* The task:
Range to output from the entries below: the line containing "256 (49, 2557)" through the line containing "november 2013 (276, 2280)". Set it down exactly, ends included, nothing else.

* Data for this exercise:
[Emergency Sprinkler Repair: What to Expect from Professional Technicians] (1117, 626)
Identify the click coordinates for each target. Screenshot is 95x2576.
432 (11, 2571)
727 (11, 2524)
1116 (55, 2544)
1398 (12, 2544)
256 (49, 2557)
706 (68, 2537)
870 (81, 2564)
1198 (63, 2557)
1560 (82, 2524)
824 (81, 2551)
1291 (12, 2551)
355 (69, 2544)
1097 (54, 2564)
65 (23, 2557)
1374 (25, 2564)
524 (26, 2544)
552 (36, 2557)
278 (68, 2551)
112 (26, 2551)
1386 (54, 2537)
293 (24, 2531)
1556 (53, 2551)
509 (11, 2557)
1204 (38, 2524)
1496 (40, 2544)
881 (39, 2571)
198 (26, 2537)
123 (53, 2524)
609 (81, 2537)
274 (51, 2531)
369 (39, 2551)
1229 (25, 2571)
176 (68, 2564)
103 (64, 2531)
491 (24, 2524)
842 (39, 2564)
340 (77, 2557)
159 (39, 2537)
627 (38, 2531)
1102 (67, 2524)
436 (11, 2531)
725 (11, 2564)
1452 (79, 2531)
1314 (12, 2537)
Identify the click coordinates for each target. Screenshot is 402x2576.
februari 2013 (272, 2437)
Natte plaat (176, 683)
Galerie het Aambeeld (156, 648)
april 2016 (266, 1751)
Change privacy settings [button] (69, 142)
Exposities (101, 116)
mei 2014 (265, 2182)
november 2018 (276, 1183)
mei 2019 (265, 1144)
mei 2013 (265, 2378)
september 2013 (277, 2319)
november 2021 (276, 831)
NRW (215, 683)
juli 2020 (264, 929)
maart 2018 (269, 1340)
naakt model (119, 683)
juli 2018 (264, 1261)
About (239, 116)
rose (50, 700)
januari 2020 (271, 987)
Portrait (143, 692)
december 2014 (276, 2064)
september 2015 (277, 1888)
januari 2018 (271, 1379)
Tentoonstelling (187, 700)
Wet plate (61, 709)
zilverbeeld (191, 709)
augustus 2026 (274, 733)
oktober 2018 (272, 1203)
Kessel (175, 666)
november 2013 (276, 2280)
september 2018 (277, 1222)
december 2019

* Finished task:
256 (49, 2557)
706 (68, 2537)
870 (81, 2564)
1198 (63, 2557)
1560 (82, 2524)
824 (81, 2551)
1291 (12, 2551)
355 (69, 2544)
1097 (54, 2564)
65 (23, 2557)
1374 (25, 2564)
524 (26, 2544)
552 (36, 2557)
278 (68, 2551)
112 (26, 2551)
1386 (54, 2537)
293 (24, 2531)
1556 (53, 2551)
509 (11, 2557)
1204 (38, 2524)
1496 (40, 2544)
881 (39, 2571)
198 (26, 2537)
123 (53, 2524)
609 (81, 2537)
274 (51, 2531)
369 (39, 2551)
1229 (25, 2571)
176 (68, 2564)
103 (64, 2531)
491 (24, 2524)
842 (39, 2564)
340 (77, 2557)
159 (39, 2537)
627 (38, 2531)
1102 (67, 2524)
436 (11, 2531)
725 (11, 2564)
1452 (79, 2531)
1314 (12, 2537)
Identify the click coordinates for each target. Screenshot is 402x2576.
februari 2013 (272, 2437)
Natte plaat (176, 683)
Galerie het Aambeeld (156, 648)
april 2016 (266, 1751)
Change privacy settings [button] (69, 142)
Exposities (101, 116)
mei 2014 (265, 2182)
november 2018 (276, 1183)
mei 2019 (265, 1144)
mei 2013 (265, 2378)
september 2013 (277, 2319)
november 2021 (276, 831)
NRW (215, 683)
juli 2020 (264, 929)
maart 2018 (269, 1340)
naakt model (119, 683)
juli 2018 (264, 1261)
About (239, 116)
rose (50, 700)
januari 2020 (271, 987)
Portrait (143, 692)
december 2014 (276, 2064)
september 2015 (277, 1888)
januari 2018 (271, 1379)
Tentoonstelling (187, 700)
Wet plate (61, 709)
zilverbeeld (191, 709)
augustus 2026 (274, 733)
oktober 2018 (272, 1203)
Kessel (175, 666)
november 2013 (276, 2280)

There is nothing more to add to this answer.